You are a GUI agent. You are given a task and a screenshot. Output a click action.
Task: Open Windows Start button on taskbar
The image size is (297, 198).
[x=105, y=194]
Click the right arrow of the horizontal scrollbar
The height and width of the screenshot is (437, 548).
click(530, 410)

☆ ☆ ☆ ☆ ☆

WHAT YOU HAVE TO DO:
Could you return the complete set of entries exactly?

WRITTEN ANSWER:
You are a GUI agent. You are given a task and a screenshot. Output a click action.
Task: Open Windows Start button on taskbar
The image size is (297, 198).
[x=105, y=194]
Click the right arrow of the horizontal scrollbar
The height and width of the screenshot is (437, 548).
click(530, 410)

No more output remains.